Tapas come in many guises, from simple tortilla to London-centric ‘picture on a plate’ restaurant creations but often in Spain, and also Chez Ben’s, they can just be a ladle of whatever is in the pot at the time. Spain has an abundance of bean stews and Fabada Asturiana is, without question, the best known – almost the paella of the north. It's as simple as they come but totally dependent on the quality of the meat ingredients. It's almost a religion and the packs of, ready to go, belly pork, morcilla and chorizo are available in every food shop (including Ben's Farm Shop). Complete authenticity requires fabes de la granja (large dried runner beans) and a lightly smoked, semi cured morcilla (black pudding), chorizo and thick slices of salted belly pork. In damp Asturia, they smoke all their preserved meats in the chimney. The morcilla is the only one that keeps it’s form when cooked so definitely isn't interchangeable. The real deal beans are expensive and hard to find so most people, including me, substitute fava/butter/judion beans. It's important to stir as gently and little as possible to keep the beans intact.

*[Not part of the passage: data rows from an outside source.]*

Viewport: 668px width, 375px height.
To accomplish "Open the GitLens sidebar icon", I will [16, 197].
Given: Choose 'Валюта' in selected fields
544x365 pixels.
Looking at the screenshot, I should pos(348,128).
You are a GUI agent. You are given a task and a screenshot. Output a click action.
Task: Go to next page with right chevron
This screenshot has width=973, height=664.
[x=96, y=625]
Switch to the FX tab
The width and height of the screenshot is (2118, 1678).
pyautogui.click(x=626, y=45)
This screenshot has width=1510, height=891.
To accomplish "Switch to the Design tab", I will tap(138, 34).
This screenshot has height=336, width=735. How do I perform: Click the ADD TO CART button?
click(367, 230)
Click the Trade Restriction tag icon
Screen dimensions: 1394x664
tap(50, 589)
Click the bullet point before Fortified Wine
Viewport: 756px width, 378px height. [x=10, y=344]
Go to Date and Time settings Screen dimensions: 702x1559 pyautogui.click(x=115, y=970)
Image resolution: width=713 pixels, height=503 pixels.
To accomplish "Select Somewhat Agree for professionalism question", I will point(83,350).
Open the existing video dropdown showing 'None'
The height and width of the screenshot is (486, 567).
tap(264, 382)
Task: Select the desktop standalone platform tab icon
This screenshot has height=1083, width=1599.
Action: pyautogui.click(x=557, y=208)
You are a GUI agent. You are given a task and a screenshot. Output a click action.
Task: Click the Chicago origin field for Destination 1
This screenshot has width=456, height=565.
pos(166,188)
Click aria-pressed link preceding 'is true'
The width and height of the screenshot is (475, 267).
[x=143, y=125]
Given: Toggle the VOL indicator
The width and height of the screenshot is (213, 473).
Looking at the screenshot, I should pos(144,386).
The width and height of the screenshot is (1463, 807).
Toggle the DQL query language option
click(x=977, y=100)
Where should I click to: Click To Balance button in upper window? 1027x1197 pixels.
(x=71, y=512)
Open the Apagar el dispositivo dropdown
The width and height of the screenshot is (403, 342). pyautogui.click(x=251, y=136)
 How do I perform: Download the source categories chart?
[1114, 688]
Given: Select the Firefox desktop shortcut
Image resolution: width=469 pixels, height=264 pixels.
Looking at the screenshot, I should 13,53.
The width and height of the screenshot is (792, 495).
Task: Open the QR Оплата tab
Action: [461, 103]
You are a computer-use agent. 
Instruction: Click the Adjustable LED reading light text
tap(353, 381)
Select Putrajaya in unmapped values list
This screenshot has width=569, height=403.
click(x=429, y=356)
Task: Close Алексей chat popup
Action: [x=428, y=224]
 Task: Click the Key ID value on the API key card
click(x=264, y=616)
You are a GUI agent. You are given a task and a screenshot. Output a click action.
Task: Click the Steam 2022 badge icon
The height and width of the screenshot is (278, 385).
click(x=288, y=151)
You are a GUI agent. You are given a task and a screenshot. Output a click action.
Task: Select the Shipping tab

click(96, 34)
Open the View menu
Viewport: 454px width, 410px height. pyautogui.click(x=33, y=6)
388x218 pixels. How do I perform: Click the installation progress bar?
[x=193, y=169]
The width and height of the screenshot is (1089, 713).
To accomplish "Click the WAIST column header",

The end result isn't exactly short of flavour but the extremely inauthentic mojo picon adds a little body to what can be a pretty thin broth. As with all these dishes, a slow cooker is ideal.
Hailing from the Modena region, this classic Italian dish is traditionally served on New Year’s Eve. Local custom has it that eating a portion of cotechino before midnight is a good omen for the New Year as lentils and legumes signify longevity, fair winds and good luck. A real traditionalist would serve Zampone (sausage meat in a boned-out pigs trotter) but these days, it’s usually cotechino. The delicious thick sausage is made from what, until recently, were considered to be secondary cuts of meat (shoulder and belly) with a bit of finely minced rind and is meant to be served sliced to resemble coins and therefore prosperity. These days, cotechino is normally cooked, and sold in gold or silver foil bags, so just needs slicing and reheating. In the best BFS tradition, we’ve made our own, cured and cooked, so just needs slicing and lightly frying until it begins to char around the edges. If you’re feeling brave, the lentil/salsa verde combo also works well with ox tongue – but not on New Year’s Eve because you won’t get the good luck. The piquant salsa verde pairs perfectly with the cotechino so definitely isn’t optional here. Salsa verde recipes are easy to find but we make ours with four parts parsley, two parts of basil, one of mint and half of tarragon, plus the usual suspects of garlic, capers, anchovies, lemon juice, sherry vinegar, Dijon mustard and olive oil. It’s a punchy little number.